When planning a road trip, you first choose a destination. Otherwise, it would be impossible to consult a map and decide upon a route to take you there! Retirement planning works in very much the same way. Before we can make a plan for your retirement, you need to ask yourself some important questions about your goals for the future.
These are just some of the questions that you should ask now as you retire, and revisit every few years during your retirement. We can help you answer these questions, and make adjustments to your income plan so that your priorities and needs can be covered.
After a lifetime of hard work and investing, you’re hopefully enjoying a comfortable lifestyle in retirement. But for many people, the ultimate reward comes not from reaching their personal goals but lies in their ability to leave a legacy. Whether you want to ensure that your spouse or children are comfortable after you pass on, or you want to gift a charitable organization with a large sum of cash, we have the tools to show you how to accomplish your goals.
Leaving a legacy is no simple matter. Contrary to common belief, you can’t just specify a sum and a recipient in your will. There are various tax consequences to consider, and you probably hope to avoid probate court so that your beneficiaries are not subject to that arduous process. We can help you analyze the potential tax situation of your beneficiaries, and establish the right type of trust or other legal documents to help you accomplish your goals.
One of the fundamental truths of investing is that more risk often translates into the potential for greater growth, while safer investments usually grow more slowly. Most investors must continually analyze their desire for growth versus their need for security, and make the necessary adjustments to their portfolios.
Early in your career, you knew that you had plenty of time to make up for any losses in your portfolio. You also created ambitious goals for yourself, and your investment strategy probably reflected those priorities. As you approach retirement, however, you might realize that you now have less room for error. You want to protect your capital and set up a stable stream of income for retirement.

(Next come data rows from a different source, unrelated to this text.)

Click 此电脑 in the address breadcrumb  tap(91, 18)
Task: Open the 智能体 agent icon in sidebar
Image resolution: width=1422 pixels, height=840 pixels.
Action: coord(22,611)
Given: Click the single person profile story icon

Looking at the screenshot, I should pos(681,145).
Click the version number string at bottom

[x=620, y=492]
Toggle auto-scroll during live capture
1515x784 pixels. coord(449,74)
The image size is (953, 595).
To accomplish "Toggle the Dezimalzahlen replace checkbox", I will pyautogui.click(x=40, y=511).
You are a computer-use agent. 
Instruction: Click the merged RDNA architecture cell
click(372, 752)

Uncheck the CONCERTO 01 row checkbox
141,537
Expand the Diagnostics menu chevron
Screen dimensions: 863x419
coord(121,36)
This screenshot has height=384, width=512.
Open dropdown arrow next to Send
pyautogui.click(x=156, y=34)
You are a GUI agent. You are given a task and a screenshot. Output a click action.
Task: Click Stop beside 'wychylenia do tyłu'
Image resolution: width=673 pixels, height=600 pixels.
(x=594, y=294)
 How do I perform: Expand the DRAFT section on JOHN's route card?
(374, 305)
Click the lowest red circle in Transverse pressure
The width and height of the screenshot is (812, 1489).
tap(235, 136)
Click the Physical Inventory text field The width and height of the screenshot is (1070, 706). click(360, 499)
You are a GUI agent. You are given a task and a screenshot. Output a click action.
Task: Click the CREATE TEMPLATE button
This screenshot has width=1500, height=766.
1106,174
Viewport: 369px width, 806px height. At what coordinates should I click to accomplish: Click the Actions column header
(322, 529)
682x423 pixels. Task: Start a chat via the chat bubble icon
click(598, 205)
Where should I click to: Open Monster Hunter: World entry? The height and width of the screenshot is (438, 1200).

We can help you identify your particular tolerance for risk, and make the necessary changes in your portfolio to reach your goals. We will meet regularly to re-evaluate your risk tolerance and work to ensure that your portfolio consistently matches with your risk tolerance and expectations.
When your parents and grandparents reached the ends of their careers, they likely drew upon a company pension and Social Security as they lived another decade or so. Today, retirement looks much different for your generation. Between improved healthcare and increased longevity, you might be looking at a retirement that lasts twenty or thirty years – perhaps even longer!
As you plan for a long retirement, it’s important to consider the effect of inflation. While we seldom notice a small rise in prices from one year to the next, over two decades inflation could cut your spending power in half. And when you consider the fact that the cost of healthcare is currently outpacing the inflation rate, it’s easy to see that your budget today will not cover living expenses in your later retirement years.
Social Security is only meant to serve as a supplement to other income, and in some years your benefits might not receive a cost of living adjustment. That’s why it’s important to establish a sustained stream of income in retirement. We can show you various methods of accomplishing this goal, depending upon your particular income needs.
*Fixed Annuities are long term insurance contacts and there is a surrender charge imposed generally during the first 5 to 7 years that you own the annuity contract. Withdrawals prior to age 59-1/2 may result in a 10% IRS tax penalty, in addition to any ordinary income tax. Any guarantees of the annuity are backed by the financial strength of the underlying insurance company.
Due to improved healthcare, we can all expect to live longer lives than the generation before us. That is good news, but it also means more opportunity to develop a serious, debilitating illness or disability. In many cases, seniors need long-term nursing care. Contrary to what you might believe, Medicare does not cover most of the cost of long-term care. And to qualify for Medicaid, you must meet strict income requirements.
That means the burden of paying for long-term care will fall upon you. Even if you expect to receive care from a family member, you should consider the cost to their career and personal life. In most cases, you will need a considerable amount of money to cover any nursing services. Alternatively, a long-term care insurance program can kick in to cover this expense, but only if you had the forethought to enroll in a plan ahead of time.
We can help you estimate this potential expense, and analyze your financial ability to cover it. Then we will discuss different methods of establishing funding for long-term care so that you never go without the services you need.